## [ABOUT THIS TASK]
Leaving out all pictures, restate word for word the lines from the one with "1019x968 pixels." through the last line of the entries.

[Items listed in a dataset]
BEGIN
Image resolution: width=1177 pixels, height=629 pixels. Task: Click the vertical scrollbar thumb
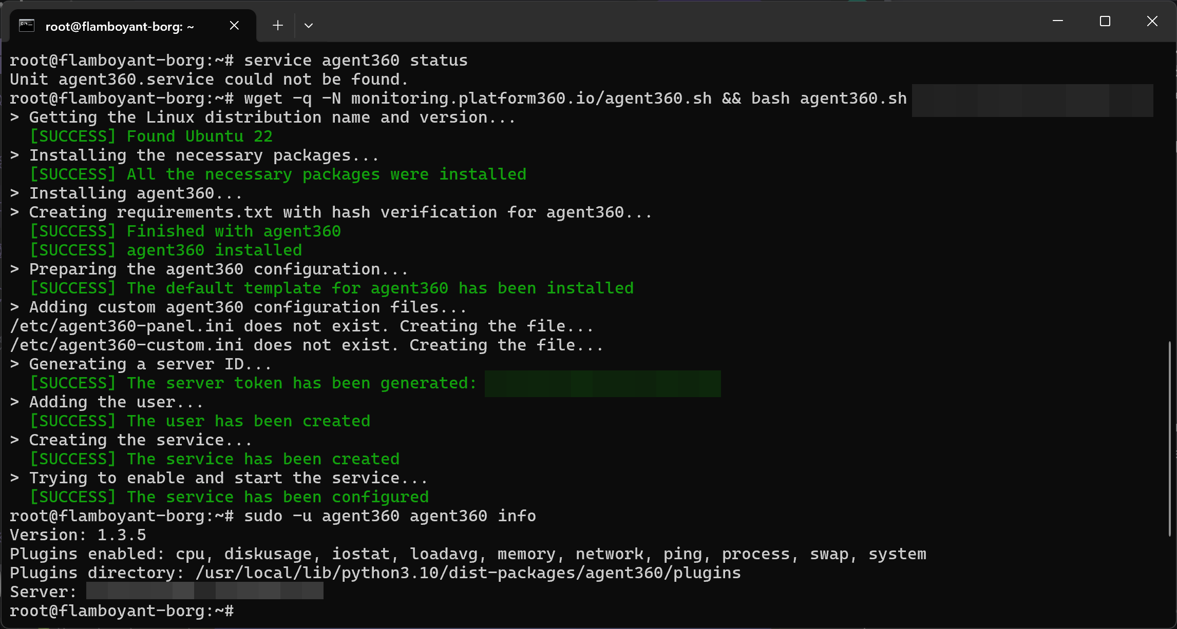pos(1169,439)
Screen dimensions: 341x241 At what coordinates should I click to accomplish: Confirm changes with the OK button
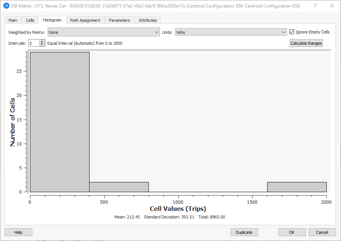(x=292, y=232)
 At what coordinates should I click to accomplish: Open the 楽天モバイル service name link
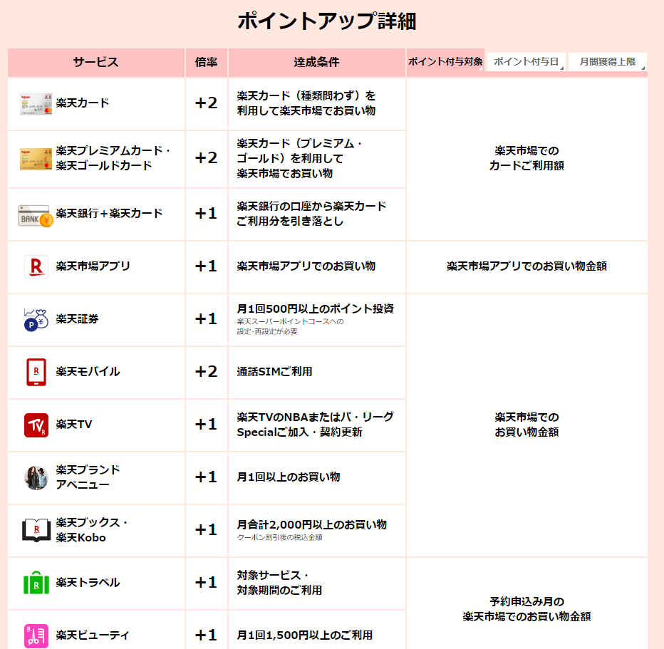pyautogui.click(x=88, y=372)
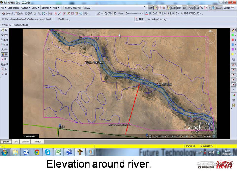Screen dimensions: 237x178
Task: Expand the MM-STANDARD text style dropdown
Action: [192, 13]
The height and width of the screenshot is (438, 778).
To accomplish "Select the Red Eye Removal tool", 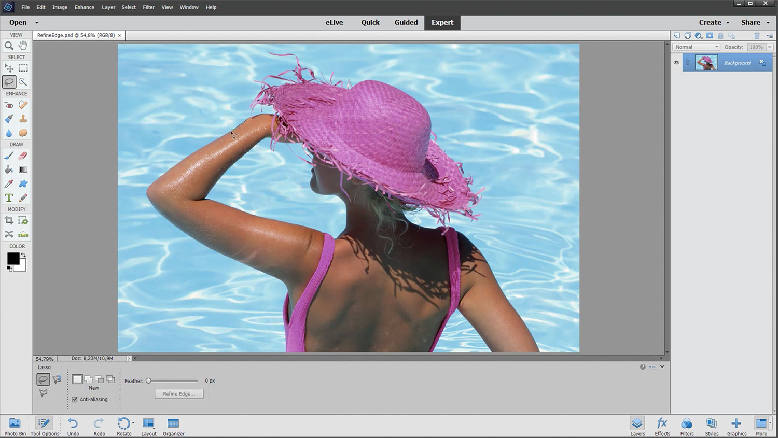I will (9, 105).
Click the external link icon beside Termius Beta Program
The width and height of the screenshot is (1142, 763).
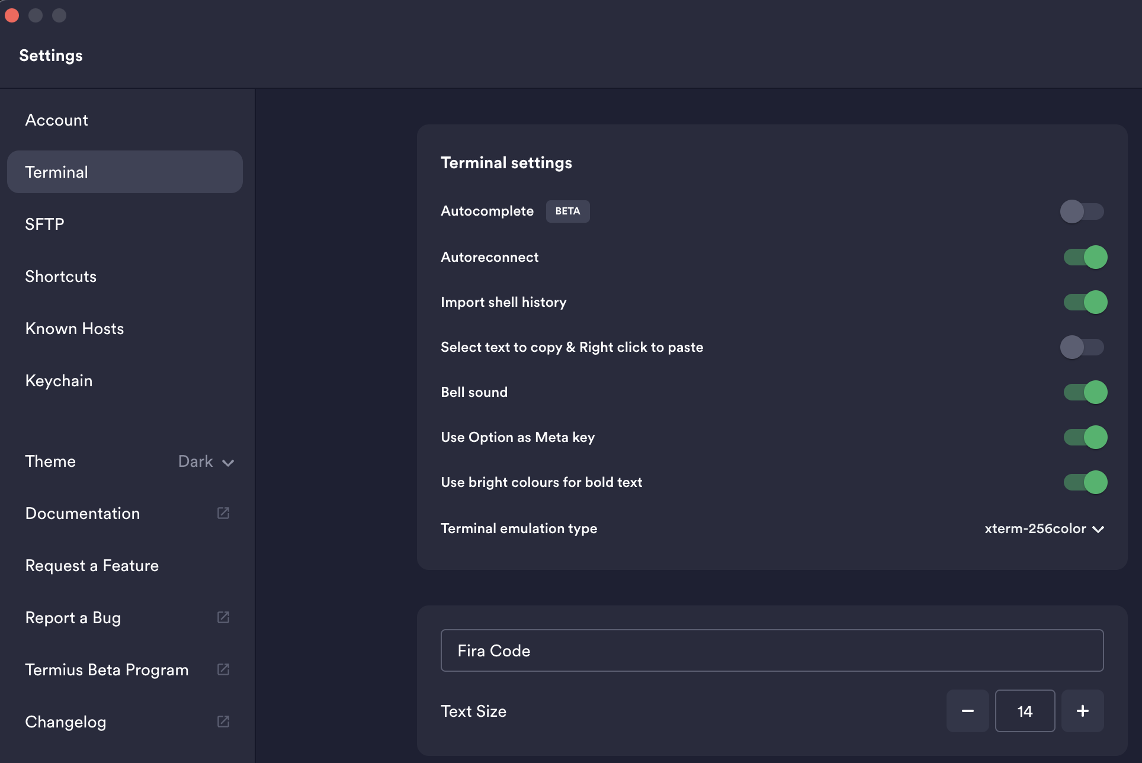pos(223,669)
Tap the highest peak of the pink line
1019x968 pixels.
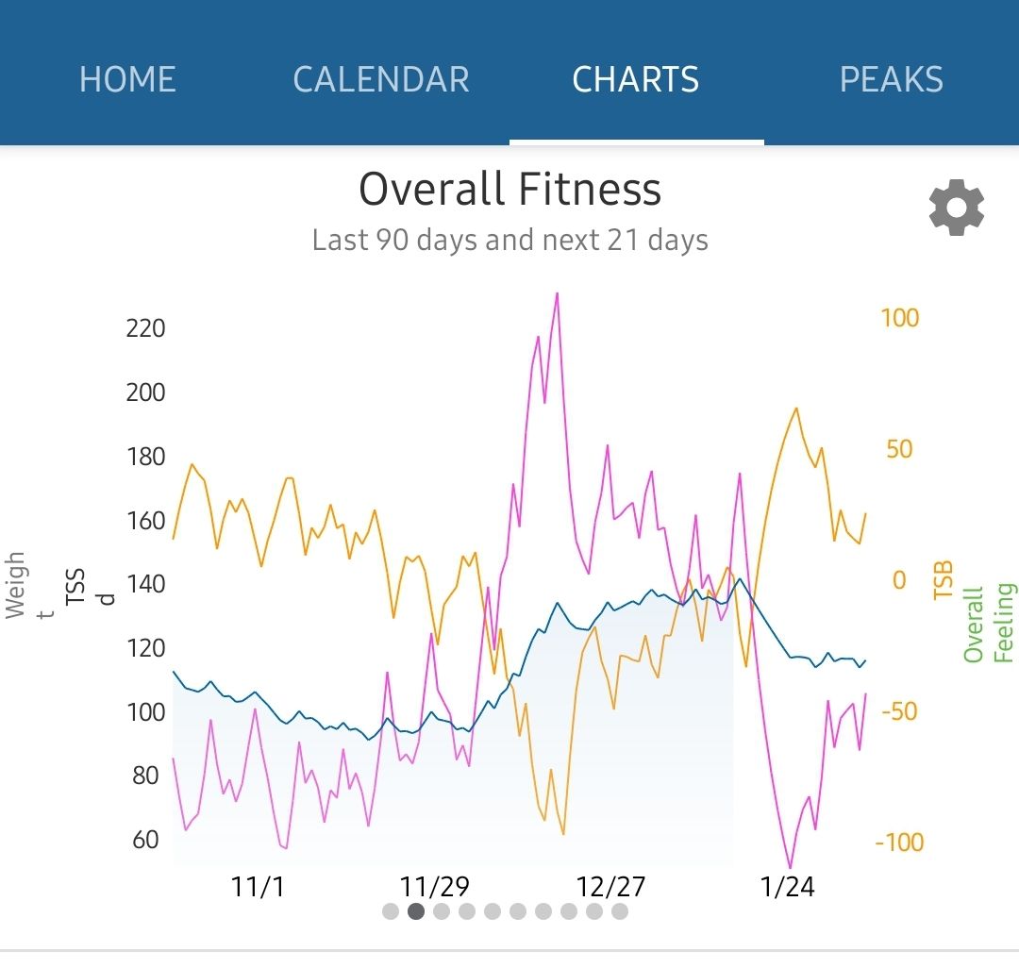tap(557, 293)
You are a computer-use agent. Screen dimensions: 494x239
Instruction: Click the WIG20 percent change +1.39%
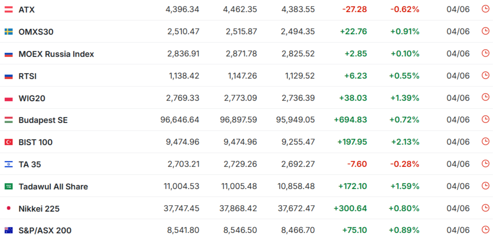[405, 98]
END
## [RESULT]
1019x968 pixels.
tap(557, 293)
You are a computer-use agent. Screen dimensions: 494x239
Instruction: Click the WIG20 percent change +1.39%
[405, 98]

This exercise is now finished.